Thand for the quick response Michael! This looks very basic and doable for my novice woodworking abilities. Have you ever built a feeder inside the hive? Do you suggest a top and bottom entrance? Is a screened bottom really necessary? I don't really want to do a screened bottom but thought that if it was necessary for moisture purposes that I would build some sort of stand to interchange a bottom.


----------



## Rader Sidetrack (Nov 30, 2011)

Welcome to Beesource!


(oops, edited to reflect MB's comment in post #5)

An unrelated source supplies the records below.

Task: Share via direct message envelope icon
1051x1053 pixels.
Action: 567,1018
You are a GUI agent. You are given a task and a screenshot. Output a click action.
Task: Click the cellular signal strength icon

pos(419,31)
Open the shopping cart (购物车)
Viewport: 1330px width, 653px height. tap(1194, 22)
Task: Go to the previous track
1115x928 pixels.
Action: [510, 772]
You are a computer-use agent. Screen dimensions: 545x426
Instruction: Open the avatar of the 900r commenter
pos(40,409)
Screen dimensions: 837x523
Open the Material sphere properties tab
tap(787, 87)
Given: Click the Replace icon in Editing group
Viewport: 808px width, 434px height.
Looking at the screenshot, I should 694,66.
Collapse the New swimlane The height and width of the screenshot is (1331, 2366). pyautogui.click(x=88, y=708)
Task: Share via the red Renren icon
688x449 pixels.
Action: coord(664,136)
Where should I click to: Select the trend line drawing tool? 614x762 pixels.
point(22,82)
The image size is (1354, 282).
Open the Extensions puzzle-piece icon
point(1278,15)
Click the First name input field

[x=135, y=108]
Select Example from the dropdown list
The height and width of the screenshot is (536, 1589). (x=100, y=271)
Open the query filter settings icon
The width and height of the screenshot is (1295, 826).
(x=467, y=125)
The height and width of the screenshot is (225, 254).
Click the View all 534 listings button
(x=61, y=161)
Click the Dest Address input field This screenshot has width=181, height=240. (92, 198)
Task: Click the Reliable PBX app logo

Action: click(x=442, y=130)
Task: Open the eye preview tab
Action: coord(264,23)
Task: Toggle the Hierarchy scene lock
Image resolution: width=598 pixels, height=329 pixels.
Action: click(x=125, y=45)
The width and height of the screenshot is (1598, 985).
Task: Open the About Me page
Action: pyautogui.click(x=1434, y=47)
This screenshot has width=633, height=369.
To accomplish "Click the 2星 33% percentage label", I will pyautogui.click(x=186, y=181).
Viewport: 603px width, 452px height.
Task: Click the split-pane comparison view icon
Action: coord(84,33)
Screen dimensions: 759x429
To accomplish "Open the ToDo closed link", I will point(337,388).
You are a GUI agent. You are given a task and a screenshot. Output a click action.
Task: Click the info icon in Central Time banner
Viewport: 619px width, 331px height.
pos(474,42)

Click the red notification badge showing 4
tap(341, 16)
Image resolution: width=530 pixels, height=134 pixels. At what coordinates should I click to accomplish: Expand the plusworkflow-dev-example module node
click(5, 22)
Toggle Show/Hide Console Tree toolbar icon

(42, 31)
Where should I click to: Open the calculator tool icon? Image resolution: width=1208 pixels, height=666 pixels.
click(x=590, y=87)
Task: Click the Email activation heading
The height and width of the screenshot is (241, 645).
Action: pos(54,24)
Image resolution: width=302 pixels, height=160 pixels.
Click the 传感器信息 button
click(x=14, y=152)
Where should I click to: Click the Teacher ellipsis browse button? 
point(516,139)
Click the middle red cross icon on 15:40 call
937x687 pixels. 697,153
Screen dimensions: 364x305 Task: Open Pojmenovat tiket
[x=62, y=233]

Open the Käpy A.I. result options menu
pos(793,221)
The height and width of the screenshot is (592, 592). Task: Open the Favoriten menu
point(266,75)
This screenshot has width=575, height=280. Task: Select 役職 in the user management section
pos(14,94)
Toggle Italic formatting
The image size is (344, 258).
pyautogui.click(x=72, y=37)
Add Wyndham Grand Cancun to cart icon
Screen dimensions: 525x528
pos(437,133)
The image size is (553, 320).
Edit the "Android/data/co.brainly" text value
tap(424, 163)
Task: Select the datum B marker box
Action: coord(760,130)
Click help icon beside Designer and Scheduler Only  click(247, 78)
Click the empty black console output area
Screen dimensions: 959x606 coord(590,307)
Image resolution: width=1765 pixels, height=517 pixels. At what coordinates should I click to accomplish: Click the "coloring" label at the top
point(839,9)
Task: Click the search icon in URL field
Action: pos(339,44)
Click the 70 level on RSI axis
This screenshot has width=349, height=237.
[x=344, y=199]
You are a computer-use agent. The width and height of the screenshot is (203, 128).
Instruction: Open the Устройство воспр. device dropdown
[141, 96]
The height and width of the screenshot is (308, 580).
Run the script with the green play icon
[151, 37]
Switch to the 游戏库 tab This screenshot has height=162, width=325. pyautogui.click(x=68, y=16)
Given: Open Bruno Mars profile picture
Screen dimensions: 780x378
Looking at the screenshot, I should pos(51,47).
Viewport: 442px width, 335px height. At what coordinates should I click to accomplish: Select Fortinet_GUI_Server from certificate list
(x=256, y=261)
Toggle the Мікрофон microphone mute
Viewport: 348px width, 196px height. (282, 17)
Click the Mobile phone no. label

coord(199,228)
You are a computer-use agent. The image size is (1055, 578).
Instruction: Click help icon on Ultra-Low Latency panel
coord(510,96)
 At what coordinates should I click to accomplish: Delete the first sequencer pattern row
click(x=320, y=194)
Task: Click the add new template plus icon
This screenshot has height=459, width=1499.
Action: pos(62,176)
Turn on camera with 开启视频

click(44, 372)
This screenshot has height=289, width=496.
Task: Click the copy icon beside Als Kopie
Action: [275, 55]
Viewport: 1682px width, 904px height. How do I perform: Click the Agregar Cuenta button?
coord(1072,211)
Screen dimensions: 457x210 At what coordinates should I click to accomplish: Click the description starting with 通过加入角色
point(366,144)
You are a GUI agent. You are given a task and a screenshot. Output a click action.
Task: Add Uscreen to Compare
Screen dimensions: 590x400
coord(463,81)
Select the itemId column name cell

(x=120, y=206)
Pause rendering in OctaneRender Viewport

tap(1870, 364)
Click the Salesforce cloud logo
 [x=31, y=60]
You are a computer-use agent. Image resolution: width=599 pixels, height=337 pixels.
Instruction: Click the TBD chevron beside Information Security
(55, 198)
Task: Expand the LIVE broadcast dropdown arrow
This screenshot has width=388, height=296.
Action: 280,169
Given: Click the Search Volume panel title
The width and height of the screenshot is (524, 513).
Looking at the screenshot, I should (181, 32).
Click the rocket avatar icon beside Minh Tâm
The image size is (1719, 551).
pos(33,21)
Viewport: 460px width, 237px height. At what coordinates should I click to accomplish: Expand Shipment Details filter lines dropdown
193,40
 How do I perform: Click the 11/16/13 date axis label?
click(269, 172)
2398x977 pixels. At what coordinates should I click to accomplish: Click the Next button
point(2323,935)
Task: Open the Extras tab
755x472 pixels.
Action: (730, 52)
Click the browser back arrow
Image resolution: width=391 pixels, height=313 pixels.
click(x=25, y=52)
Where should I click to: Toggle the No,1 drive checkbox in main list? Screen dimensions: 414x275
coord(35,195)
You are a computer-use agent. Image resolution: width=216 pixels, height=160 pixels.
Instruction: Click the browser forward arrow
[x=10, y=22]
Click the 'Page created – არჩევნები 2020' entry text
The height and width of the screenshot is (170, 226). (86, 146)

A variation of a Tanzanian Top Bar hive is a horizontal hive sized to accept standard Lang frames. More on that at this page from Michael:
http://www.bushfarms.com/beeshorizontalhives.htm

If you want to be able to utilize standard frames, one option is to simply take the plans for 10 frame Lang boxes and extend the 16.25" side to 48" or so. (The side with exterior dimensions of 19.875" needs to remain that size if you are going to build with 3/4" thick lumber.)
http://www.beesource.com/build-it-yourself/10-frame-langstroth-barry-birkey/

Those plans are very detailed for standard 10 frame boxes, but will require a little extrapolation on your part to turn them into a horizontal hive.


----------



## Michael Bush (Aug 2, 2002)

There are both KTBH and TTBH on the page... but if you build A TTBH it to Langstroth dimensions and cut a rabbet for the bars to rest on (I cut mine 3/4" deep and 3/8" wide) then you can put a standard Langstroth frame feeder in.


----------



## jadebees (May 9, 2013)

I tried using a TTBH as a full size hive. My thinking was that it would be easier to start nucs or give brood to a swarm.( I also was using some Lang boxes.) I made the width the usual 19 7/8" for a Lang. I made full length top bars, not frames. The attachments were horrible!! Not only box sides but cross-comb also. It was very difficult not to break those combs.If you do this use frames or you get a mess after a year. All the things you cope with in Warre hives are magnified enormously in a full size TTBH. I have Warre hives and they are very managable. The big TTBH may test your patience without frames inside.


----------